In the early 1960s, Carter settled into the Nashville session scene. He quickly earned a place as part of Nashville's 'A Team'. His discography for the next three decades is extensive and wide-ranging: Carter played guitar and mandolin for two of Joan Baez's albums in the late 1960s. He then worked on Simon and Garfunkel's Bridge over Troubled Water. Notably, Carter provide numerous memorable guitar performances including five guitar parts for "The Boxer" by Simon and Garfunkel, "I'm Just an Old Chunk of Coal (But I'm Gonna Be a Diamond Someday)" by John Anderson, "I've Always Been Crazy" and "Whistlers and Jugglers" by Waylon Jennings. He also played guitar and bass on the Bob Dylan albums Self Portrait and Nashville Skyline; as well as on the Connie Francis hit single, "The Wedding Cake". During this time Carter was also a member of the supergroup Levon Helm and the RCO All Stars, composed of Levon Helm, Booker T. Jones, Dr. John, Donald "Duck" Dunn, and the Saturday Night Live horns.

== Later career ==
Carter owned Nugget Records in Goodlettsville, Tennessee, for many years. Songs including Jessi Colter's "I'm Not Lisa", were originally recorded at Nugget. Willie Nelson recut his famed Phases and Stages album with Carter at Nugget, after Nelson expressed dissatisfaction with the first version of the album cut in Muscle Shoals, Alabama.

Production credits for Carter include Levon Helm's American Son album on MCA Records, and Bobby Bridger's "Heal in the Wisdom". He helped Dolly Parton and Tanya Tucker land their first record deals.

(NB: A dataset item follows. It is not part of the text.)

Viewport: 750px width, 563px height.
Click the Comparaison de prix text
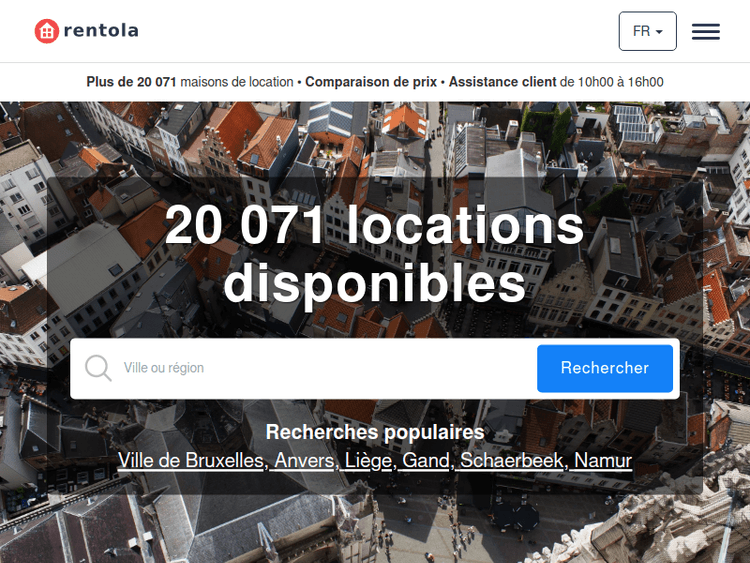pos(371,82)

Carter was a member of the band Levon Helm and The RCO All-Stars. This band was composed of Helm, Carter, Steve Cropper, Booker T. Jones, Donald "Duck" Dunn, Dr. John, Paul Butterfield, and the NBC Saturday Night Live horns. Carter also played with Helm on The Muddy Waters Woodstock Album with Garth Hudson, Paul Butterfield, Bob Margolin, Pinetop Perkins Howard Johnson (on sax)

He played the fiddle, when Sissy Spacek performed the song "Some small Crime", written by her, together with Levon Helm in the 1980 TV show The Midnight Special.

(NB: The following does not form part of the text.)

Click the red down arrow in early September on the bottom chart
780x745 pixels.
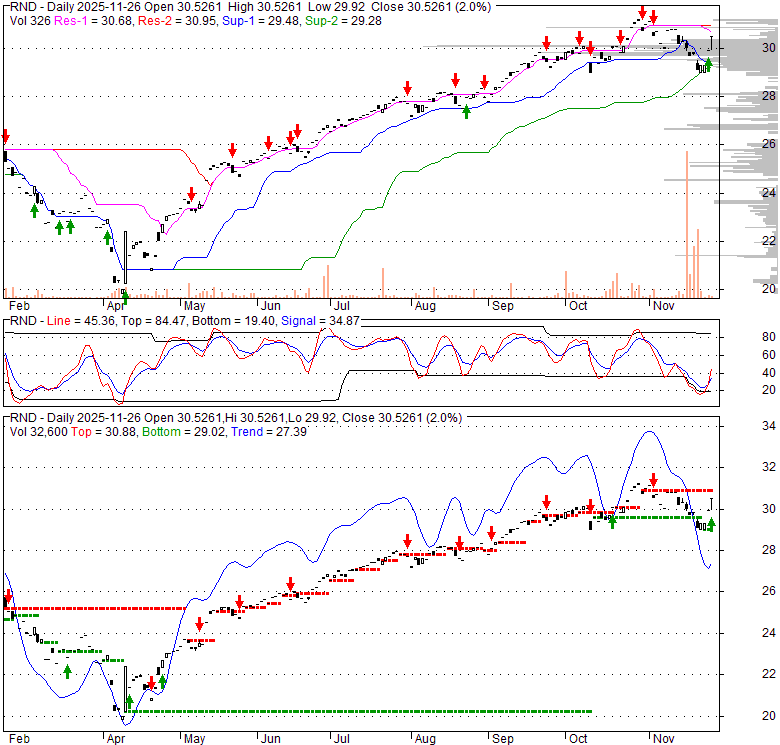pos(547,503)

He also played guitar and mandolin in that Midnight Special episode on more songs from the 1980 movie Coal Miner's Daughter

He had small roles in several films including The Adventures of Huck Finn starring Elijah Wood.

Carter's daughter is singer Deana Carter.

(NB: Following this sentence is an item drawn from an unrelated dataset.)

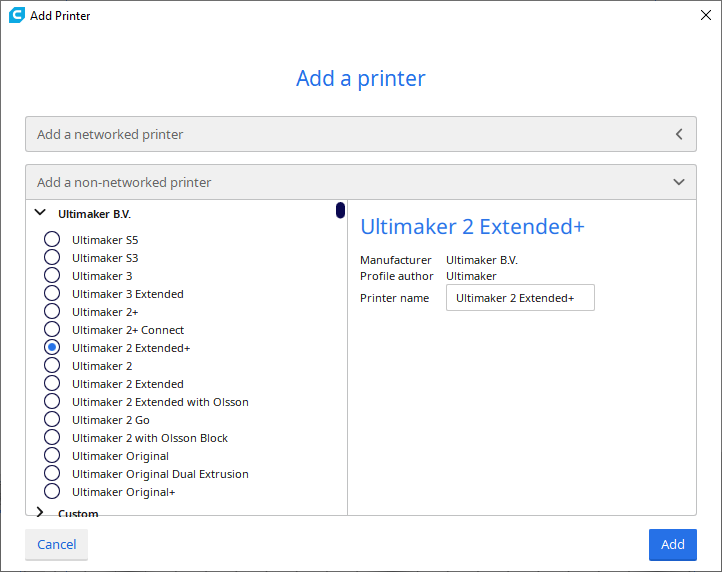This screenshot has height=573, width=722.
Task: Expand the Custom printer category
Action: [x=40, y=513]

In 2008, he was profiled in an extensive article in Fretboard Journal, written by music journalist and historian Rich Kienzle.

Carter died on July 17, 2010, at Vanderbilt University Medical Center in Nashville, following a stroke.

== As sideman ==
- Sounds of Silence - Simon & Garfunkel (1966)
- Any Day Now - Joan Baez (1968)
- Nashville - Ian & Sylvia (1968)
- David's Album - Joan Baez (1969)
- Bridge over Troubled Water - Simon & Garfunkel (1970)
- Rock and Roll Resurrection - Ronnie Hawkins (1972)
- Angel Clare - Art Garfunkel (1973)
- Giant of Rock 'n' Roll - Ronnie Hawkins (1974)
- The Muddy Waters Woodstock Album (bass, guitar) - Muddy Waters (1976)
- Kenny Rogers - Kenny Rogers (1976)
- Love Lifted Me - Kenny Rogers (1976)
- Levon Helm & the RCO All-Stars - Levon Helm (1977)
- Love or Something Like It - Kenny Rogers (1978)
- American Son - Levon Helm (1980)

== Honors ==
A highway marker was placed in Carter's hometown of Winnsboro, Louisiana, honoring him on Saturday, January 29, 2022, by the Northeast Louisiana Music Trail.